- _Objectif_:
Recopiez tout ce qui va de « Telle est la » jusqu’à « que des lumières. » dans le texte sur la grâce divine, en changeant « éclatante » en « resplendissante ».

Mais, bien qu’il y ait en nous quelque chose qui fait de chacun de nous un être formé pour devenir semblable à Dieu, un être capable de « recevoir le droit d’être fait enfant de Dieu, » — néanmoins, la conscience que nous avons de nous-mêmes à cette heure nous dit, qu’en face de ce fait d’origine, nous sommes des enfants égarés, et même rebelles. Quelque altérée de Dieu que soit notre nature, bien que nous sentions que rien en dehors de l’amour personnel de Dieu pour nous, ne saurait satisfaire aux besoins innés de notre cœur, — ce même cœur a le sentiment profond et douloureux, que ce que nous appelons notre amour ne peut s’élever jusque-là ; que nous ne savons plus aimer, dans le sens dans lequel Dieu aime.
Telle est la raison qui fait que, pour aller à Dieu, nous n’avons pas assez d’une lumière, fût-elle la plus éclatante et la plus glorieuse. C’est aussi la raison pour laquelle le fait de vie divine qui, à lui seul, était lors de nos origines « la lumière des hommesg » ne nous suffit plus à cette heure. Ce dont nous souffrons, en effet, ce n’est pas de ce que les lumières qui nous sont encore accordées seraient fausses ou obscurcies. Non ! c’est bien de ce que ce ne sont là que des lumières.
g – Jean 1.4.
Pour ne parler que de la plus indéniable de ces lumières, de la lumière de notre conscience, c’est de ce que, loin de nous conduire à Dieu, cette lumière n’aboutit bien plutôt, à elle seule, qu’à nous révéler l’abîme qui nous sépare de lui ; tout en nous faisant clairement entrevoir, qu’en lui seul résident les sources de notre vie. En même temps que la loi essentielle de notre liberté nous fait toucher à la réalité, de sa volonté suprême, en même temps, et au même degré, nous ressentons aussi cet autre fait, que notre volonté actuelle n’est pas sujette, et qu’elle ne saurait se rendre elle-même sujette, à cette loi ; que, quelles qu’en soient à nos yeux la justice et la sainteté, nous ne saurions ne fût-ce que vouloir faire, de cette loi, la source et la force des libres élans de notre cœur.
Voilà bien ce qui rend indispensable l’avènement, entre Dieu et nous, d’un rapport différent de celui qui intervient entre lui et toutes les autres créatures qui habitent notre monde. Voilà ce qui exige, entre lui et nous, un rapport tout autre que celui qui résulterait pour nous de la seule vue de sa réalité, de sa puissance, ou même de sa bonté. Pour que notre être lui-même, — c’est-à-dire pour que notre cœur, — entre en rapport avec lui, il faut que nous ayons été de sa part les objets de cette espèce spéciale de bonté qui s’appelle la grâce, ou le pardon par amour. C’est là le rapport qui devra s’être établi, non pas tout d’abord de nous à Dieu, mais avant tout de Dieu à nous. Avant qu’il soit possible de donner notre cœur à Dieu comme à notre Dieu, il faudra que Dieu nous ait fait la grâce de conquérir lui-même notre cœur.

[Entrées de localisation de textes et d’éléments]
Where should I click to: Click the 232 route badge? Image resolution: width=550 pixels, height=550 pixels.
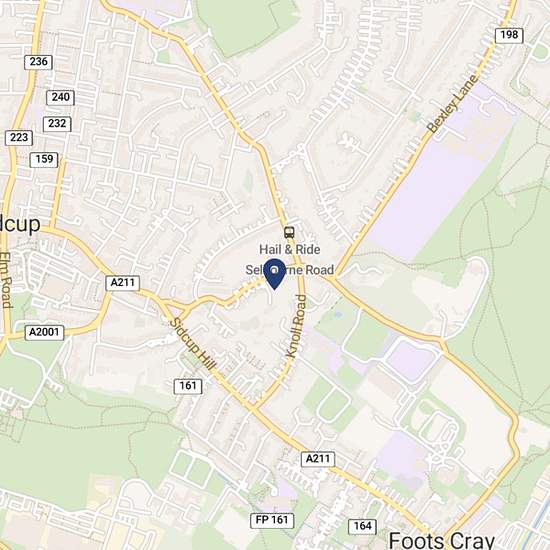click(57, 124)
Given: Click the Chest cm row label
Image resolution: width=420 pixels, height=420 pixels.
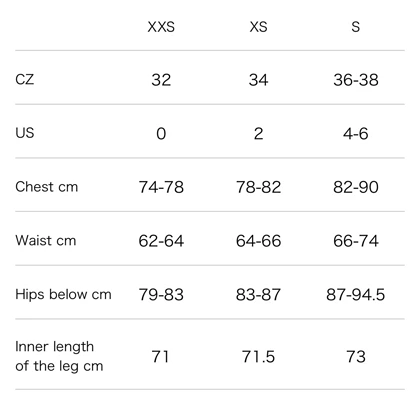Looking at the screenshot, I should point(47,187).
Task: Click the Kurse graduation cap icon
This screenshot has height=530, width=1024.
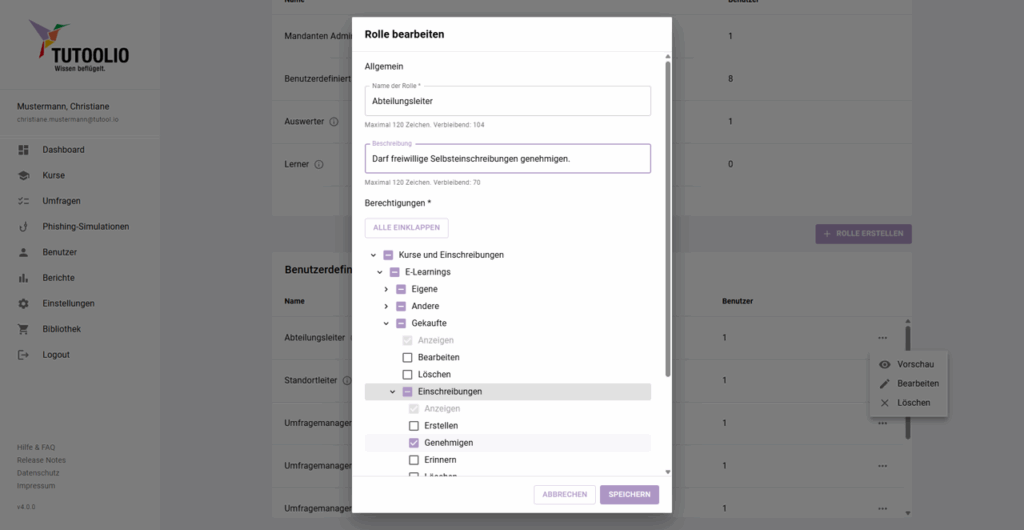Action: pyautogui.click(x=23, y=175)
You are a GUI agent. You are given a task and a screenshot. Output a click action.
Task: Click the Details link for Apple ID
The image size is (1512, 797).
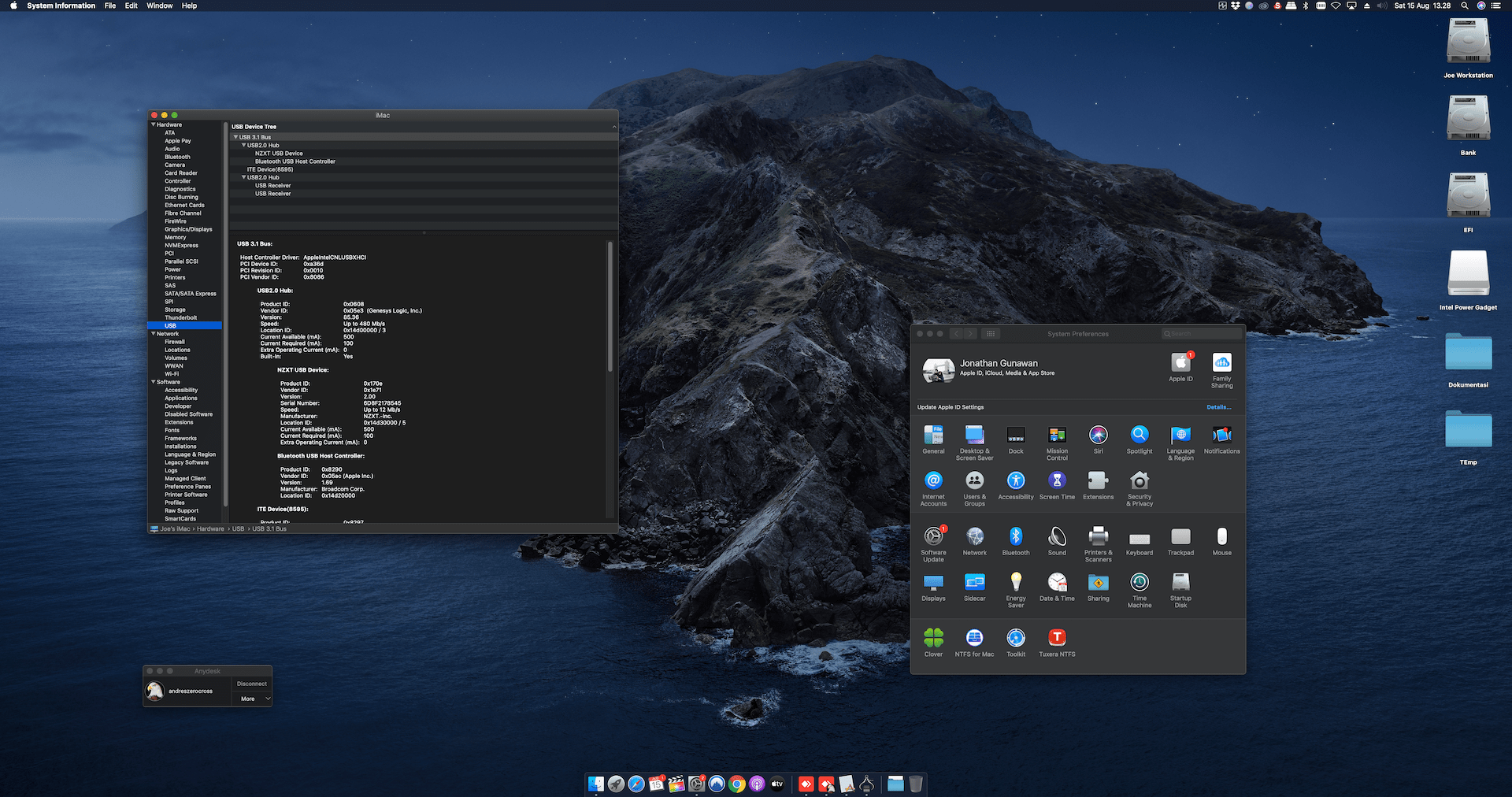tap(1218, 407)
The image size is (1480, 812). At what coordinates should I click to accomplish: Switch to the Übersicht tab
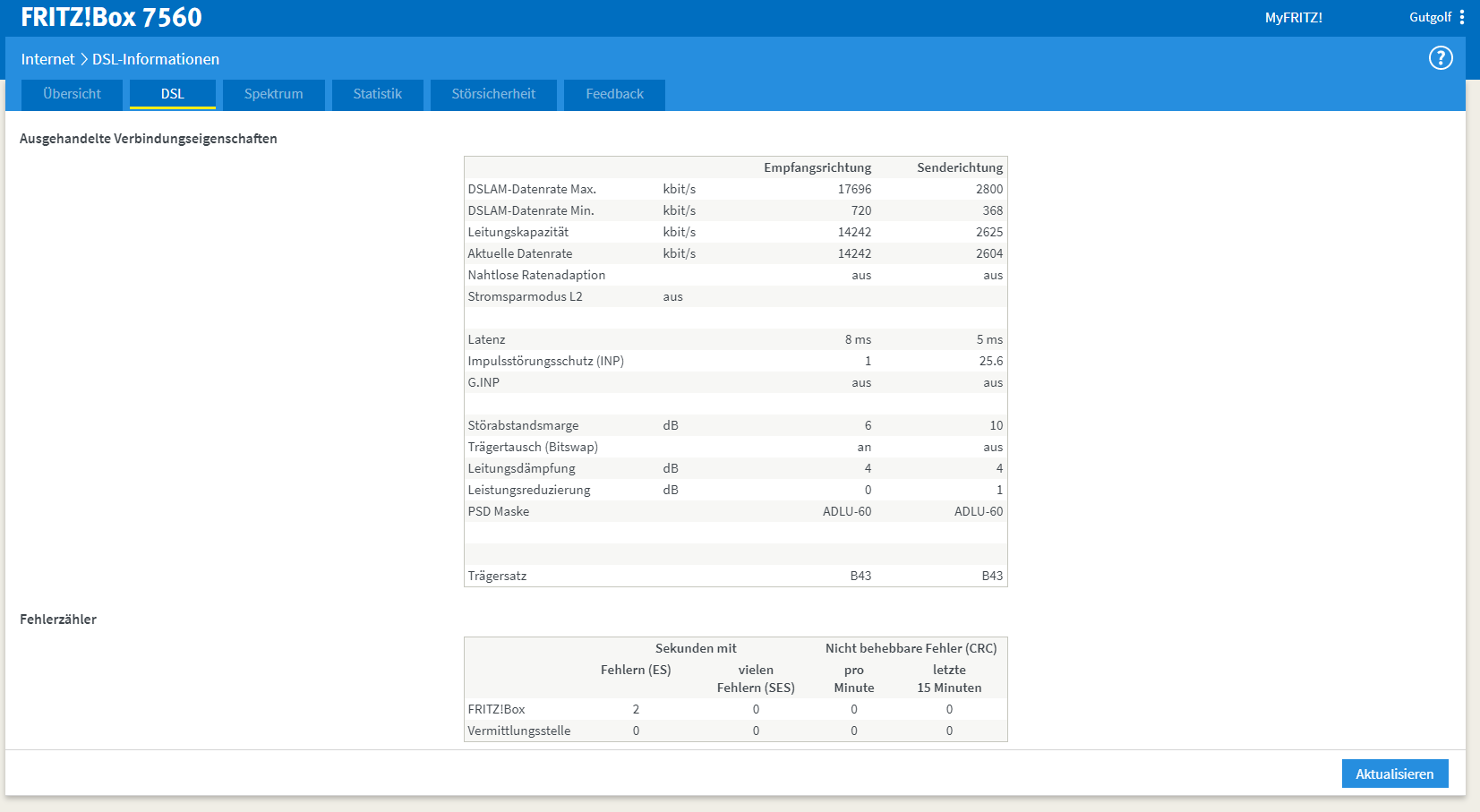click(72, 94)
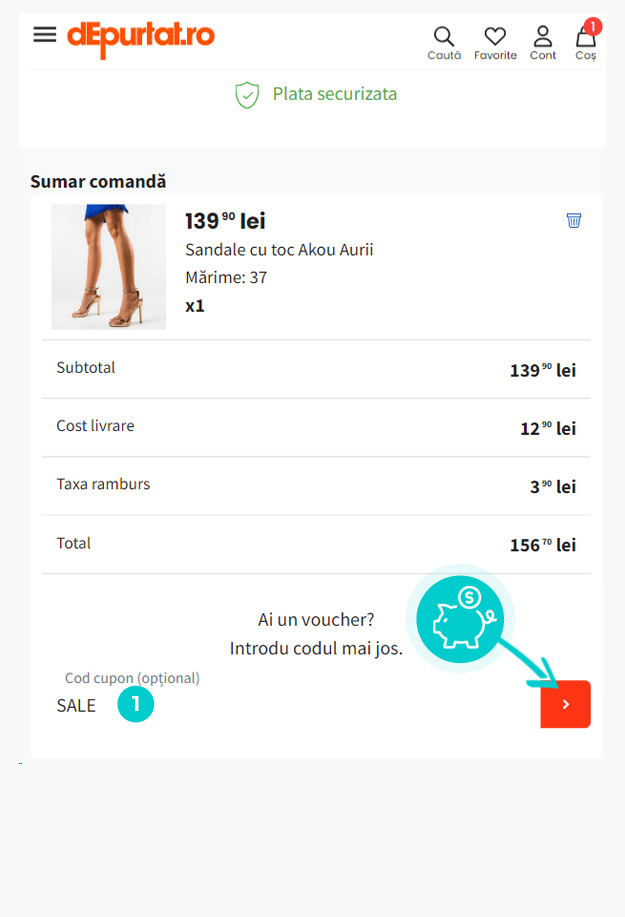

- _Réponse à fournir_:
Telle est la raison qui fait que, pour aller à Dieu, nous n’avons pas assez d’une lumière, fût-elle la plus resplendissante et la plus glorieuse. C’est aussi la raison pour laquelle le fait de vie divine qui, à lui seul, était lors de nos origines « la lumière des hommesg » ne nous suffit plus à cette heure. Ce dont nous souffrons, en effet, ce n’est pas de ce que les lumières qui nous sont encore accordées seraient fausses ou obscurcies. Non ! c’est bien de ce que ce ne sont là que des lumières.